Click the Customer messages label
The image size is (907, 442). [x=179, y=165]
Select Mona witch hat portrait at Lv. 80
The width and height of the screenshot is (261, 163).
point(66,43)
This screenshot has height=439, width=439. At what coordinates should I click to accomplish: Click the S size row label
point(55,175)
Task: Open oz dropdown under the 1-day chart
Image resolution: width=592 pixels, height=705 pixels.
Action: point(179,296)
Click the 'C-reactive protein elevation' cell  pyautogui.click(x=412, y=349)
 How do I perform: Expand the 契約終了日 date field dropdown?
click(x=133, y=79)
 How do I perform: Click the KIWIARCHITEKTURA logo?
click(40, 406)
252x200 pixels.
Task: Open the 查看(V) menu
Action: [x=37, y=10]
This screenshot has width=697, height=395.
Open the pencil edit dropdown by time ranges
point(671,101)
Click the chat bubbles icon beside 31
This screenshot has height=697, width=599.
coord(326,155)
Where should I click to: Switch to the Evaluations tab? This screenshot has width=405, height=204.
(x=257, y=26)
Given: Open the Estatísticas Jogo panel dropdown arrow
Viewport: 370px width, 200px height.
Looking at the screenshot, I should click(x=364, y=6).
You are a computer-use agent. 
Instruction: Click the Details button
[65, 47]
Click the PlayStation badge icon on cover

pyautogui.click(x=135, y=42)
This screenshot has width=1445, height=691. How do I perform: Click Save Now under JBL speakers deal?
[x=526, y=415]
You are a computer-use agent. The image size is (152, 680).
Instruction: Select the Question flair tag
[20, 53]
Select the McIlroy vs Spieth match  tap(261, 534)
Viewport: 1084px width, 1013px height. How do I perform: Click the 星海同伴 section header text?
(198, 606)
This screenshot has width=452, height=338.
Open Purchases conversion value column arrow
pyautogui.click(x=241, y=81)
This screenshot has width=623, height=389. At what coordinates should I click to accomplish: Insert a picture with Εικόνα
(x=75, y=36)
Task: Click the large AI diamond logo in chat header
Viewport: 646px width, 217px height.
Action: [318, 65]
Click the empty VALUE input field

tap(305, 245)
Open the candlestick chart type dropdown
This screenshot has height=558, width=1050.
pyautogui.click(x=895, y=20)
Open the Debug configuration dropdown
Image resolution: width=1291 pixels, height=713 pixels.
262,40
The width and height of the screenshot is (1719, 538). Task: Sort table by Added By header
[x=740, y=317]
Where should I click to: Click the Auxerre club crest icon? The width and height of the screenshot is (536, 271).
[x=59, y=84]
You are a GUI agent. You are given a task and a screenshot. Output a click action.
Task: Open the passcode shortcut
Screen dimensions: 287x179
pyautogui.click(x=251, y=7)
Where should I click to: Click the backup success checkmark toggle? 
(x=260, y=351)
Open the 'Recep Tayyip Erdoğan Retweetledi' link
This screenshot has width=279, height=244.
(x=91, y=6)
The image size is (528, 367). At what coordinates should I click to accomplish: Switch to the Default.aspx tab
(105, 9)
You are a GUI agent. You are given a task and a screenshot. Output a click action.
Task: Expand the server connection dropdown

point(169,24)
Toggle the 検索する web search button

> _WHAT YOU NEED TO DO_
What is needed is the data above, output in full and exactly as it stands.

> _RESPONSE TO THE TASK_
Click the Customer messages label
The image size is (907, 442). [x=179, y=165]
Select Mona witch hat portrait at Lv. 80
The width and height of the screenshot is (261, 163).
point(66,43)
This screenshot has height=439, width=439. At what coordinates should I click to accomplish: Click the S size row label
point(55,175)
Task: Open oz dropdown under the 1-day chart
Image resolution: width=592 pixels, height=705 pixels.
Action: point(179,296)
Click the 'C-reactive protein elevation' cell  pyautogui.click(x=412, y=349)
 How do I perform: Expand the 契約終了日 date field dropdown?
click(x=133, y=79)
 How do I perform: Click the KIWIARCHITEKTURA logo?
click(40, 406)
252x200 pixels.
Task: Open the 查看(V) menu
Action: [x=37, y=10]
This screenshot has width=697, height=395.
Open the pencil edit dropdown by time ranges
point(671,101)
Click the chat bubbles icon beside 31
This screenshot has height=697, width=599.
coord(326,155)
Where should I click to: Switch to the Evaluations tab? This screenshot has width=405, height=204.
(x=257, y=26)
Given: Open the Estatísticas Jogo panel dropdown arrow
Viewport: 370px width, 200px height.
Looking at the screenshot, I should click(x=364, y=6).
You are a computer-use agent. 
Instruction: Click the Details button
[65, 47]
Click the PlayStation badge icon on cover

pyautogui.click(x=135, y=42)
This screenshot has width=1445, height=691. How do I perform: Click Save Now under JBL speakers deal?
[x=526, y=415]
You are a computer-use agent. The image size is (152, 680).
Instruction: Select the Question flair tag
[20, 53]
Select the McIlroy vs Spieth match  tap(261, 534)
Viewport: 1084px width, 1013px height. How do I perform: Click the 星海同伴 section header text?
(198, 606)
This screenshot has width=452, height=338.
Open Purchases conversion value column arrow
pyautogui.click(x=241, y=81)
This screenshot has width=623, height=389. At what coordinates should I click to accomplish: Insert a picture with Εικόνα
(x=75, y=36)
Task: Click the large AI diamond logo in chat header
Viewport: 646px width, 217px height.
Action: [318, 65]
Click the empty VALUE input field

tap(305, 245)
Open the candlestick chart type dropdown
This screenshot has height=558, width=1050.
pyautogui.click(x=895, y=20)
Open the Debug configuration dropdown
Image resolution: width=1291 pixels, height=713 pixels.
262,40
The width and height of the screenshot is (1719, 538). Task: Sort table by Added By header
[x=740, y=317]
Where should I click to: Click the Auxerre club crest icon? The width and height of the screenshot is (536, 271).
[x=59, y=84]
You are a GUI agent. You are given a task and a screenshot. Output a click action.
Task: Open the passcode shortcut
Screen dimensions: 287x179
pyautogui.click(x=251, y=7)
Where should I click to: Click the backup success checkmark toggle? 
(x=260, y=351)
Open the 'Recep Tayyip Erdoğan Retweetledi' link
This screenshot has width=279, height=244.
(x=91, y=6)
The image size is (528, 367). At what coordinates should I click to accomplish: Switch to the Default.aspx tab
(105, 9)
You are a GUI agent. You are given a task and a screenshot. Output a click action.
Task: Expand the server connection dropdown

point(169,24)
Toggle the 検索する web search button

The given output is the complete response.